Chris Engel cengel at conxeo.com
Thu Aug 25 11:08:51 EDT 2011


> 
> All,
> 
> I think that Paul's point is a very important perspective worth vetting as it
> goes to the heart of the role of RIR as stewards of their own resources and
> how they relate to the global community.
> 
> Inter-RIR transfers are a means to ensure that available resources go where
> they are needed. The debate within ARIN community has been...we need
> the resources we have..or will very soon, so no sense sharing with those who
> need them now outside of the region.
> I believe that Paul's point is that this perspective is counterproductive to
> ARIN's interests in getting this community to move to IPv6.
> 
> I think the valuation of keeping or sharing addresses should encompass the
> broadest set of benefits and costs.
> 
> Thoughts?
> 
> bd

Unless I'm mistaken, ARIN's mission is to steward efficient allocation of number resources in this region....not to promote the use of one IP protocol over another. Moving to IPv6 certainly solves the limited address space headache that ARIN faces.  It comes with a whole slew of headaches for people in other aspects of the IT game....but that's outside the scope of this discussion list, which is about address allocation. Point is, I can see why alot of folks in ARIN are looking forward to IPv6, as it solves a particular problem that is ARIN's main area of focus. However, that doesn't mean that it should consider "astro-turfing" stewardship of IPv4 resources in order to spur IPv6 transitions. The vibe I've gotten from reading between the lines in some of the posts here is that policy that purposefully spurs IPv4 runout faster should be promoted in order to get IPv6 adopted more quickly. That is very wrong headed thinking, in my opinion.

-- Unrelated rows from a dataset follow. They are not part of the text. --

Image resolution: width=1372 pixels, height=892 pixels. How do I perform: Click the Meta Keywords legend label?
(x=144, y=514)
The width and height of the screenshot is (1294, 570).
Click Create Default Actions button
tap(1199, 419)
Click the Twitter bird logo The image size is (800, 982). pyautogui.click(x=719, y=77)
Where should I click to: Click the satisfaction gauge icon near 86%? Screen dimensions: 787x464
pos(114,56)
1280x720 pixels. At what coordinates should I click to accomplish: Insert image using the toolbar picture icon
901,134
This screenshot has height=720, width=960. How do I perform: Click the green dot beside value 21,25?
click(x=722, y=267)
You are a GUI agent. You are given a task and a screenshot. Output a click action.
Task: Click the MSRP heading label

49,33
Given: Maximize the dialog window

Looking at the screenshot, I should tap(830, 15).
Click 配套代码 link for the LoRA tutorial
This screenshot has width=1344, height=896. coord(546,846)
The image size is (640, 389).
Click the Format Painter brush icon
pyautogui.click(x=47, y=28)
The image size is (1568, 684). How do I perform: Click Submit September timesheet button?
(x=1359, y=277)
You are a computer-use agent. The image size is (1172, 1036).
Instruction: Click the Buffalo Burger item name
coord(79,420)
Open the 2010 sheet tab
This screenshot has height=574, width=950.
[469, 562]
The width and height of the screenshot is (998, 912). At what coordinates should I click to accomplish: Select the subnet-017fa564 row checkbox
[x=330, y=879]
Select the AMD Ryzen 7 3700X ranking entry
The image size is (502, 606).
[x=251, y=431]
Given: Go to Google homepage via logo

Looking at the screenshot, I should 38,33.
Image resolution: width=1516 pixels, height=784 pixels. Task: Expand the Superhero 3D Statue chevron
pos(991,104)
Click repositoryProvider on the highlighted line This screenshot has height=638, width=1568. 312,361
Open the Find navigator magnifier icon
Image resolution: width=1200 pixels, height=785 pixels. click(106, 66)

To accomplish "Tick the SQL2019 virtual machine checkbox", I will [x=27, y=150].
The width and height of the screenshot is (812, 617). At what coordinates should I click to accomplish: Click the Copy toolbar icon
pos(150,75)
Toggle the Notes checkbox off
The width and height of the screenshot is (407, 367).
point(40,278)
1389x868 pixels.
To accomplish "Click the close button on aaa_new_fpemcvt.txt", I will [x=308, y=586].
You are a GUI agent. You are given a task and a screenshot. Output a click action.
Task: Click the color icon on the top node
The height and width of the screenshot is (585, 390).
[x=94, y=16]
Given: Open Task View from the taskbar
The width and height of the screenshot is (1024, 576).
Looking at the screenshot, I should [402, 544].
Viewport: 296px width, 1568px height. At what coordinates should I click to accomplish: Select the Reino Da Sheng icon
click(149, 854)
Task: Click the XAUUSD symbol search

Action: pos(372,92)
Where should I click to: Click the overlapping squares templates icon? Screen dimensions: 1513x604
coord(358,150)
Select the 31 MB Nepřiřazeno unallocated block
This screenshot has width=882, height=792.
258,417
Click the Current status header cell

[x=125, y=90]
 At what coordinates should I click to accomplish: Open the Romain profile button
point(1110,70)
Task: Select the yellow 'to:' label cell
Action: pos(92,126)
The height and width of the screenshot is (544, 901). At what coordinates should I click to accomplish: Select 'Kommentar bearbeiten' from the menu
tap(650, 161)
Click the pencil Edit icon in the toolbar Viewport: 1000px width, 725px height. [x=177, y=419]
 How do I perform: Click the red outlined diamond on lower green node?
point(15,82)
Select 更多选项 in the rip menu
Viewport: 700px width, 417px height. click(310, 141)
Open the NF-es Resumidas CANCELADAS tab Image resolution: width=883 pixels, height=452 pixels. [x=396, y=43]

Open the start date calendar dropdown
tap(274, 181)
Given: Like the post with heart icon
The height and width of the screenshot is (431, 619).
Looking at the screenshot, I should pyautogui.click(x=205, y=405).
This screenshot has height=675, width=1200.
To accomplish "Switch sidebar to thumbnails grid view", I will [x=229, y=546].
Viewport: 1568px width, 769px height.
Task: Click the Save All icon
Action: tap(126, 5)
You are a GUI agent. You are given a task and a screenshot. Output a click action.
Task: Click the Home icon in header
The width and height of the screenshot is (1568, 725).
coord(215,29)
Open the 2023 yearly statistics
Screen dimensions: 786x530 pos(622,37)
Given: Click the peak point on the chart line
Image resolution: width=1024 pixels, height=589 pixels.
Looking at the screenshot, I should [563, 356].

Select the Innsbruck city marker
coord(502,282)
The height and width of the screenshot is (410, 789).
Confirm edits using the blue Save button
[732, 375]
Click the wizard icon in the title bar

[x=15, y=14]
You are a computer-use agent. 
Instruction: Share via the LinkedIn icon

As long as IPv4 remains useful to some portion of the community in this region then ARIN should do whatever is within it's prevue to efficiently steward those number resources, REGARDLESS of what that means to the speed of IPv6 adoption.

At the same time, ARIN should work to make sure that any barriers that exist in it's policies that would retard IPv6 allocation are minimized. Frankly, I think it's done pretty much that. The headaches that are retarding IPv6 adoption, don't have very much to do with the ability to get an address allocation. They pretty much all boil down to implementation issues.

On point, I'm not really sure that ARIN should be promoting transfer of address space out of this region, at all, if there is a clear case to be made (which I think is self-evident) that there will be a need for those resources in this region. The only legitimate argument I can see is that the allocations have already been made to organizations. If there isn't a legitimate mechanism for transferring them to who they want, will they just bypass ARIN and go ahead and do it anyway...and what are the implications of that?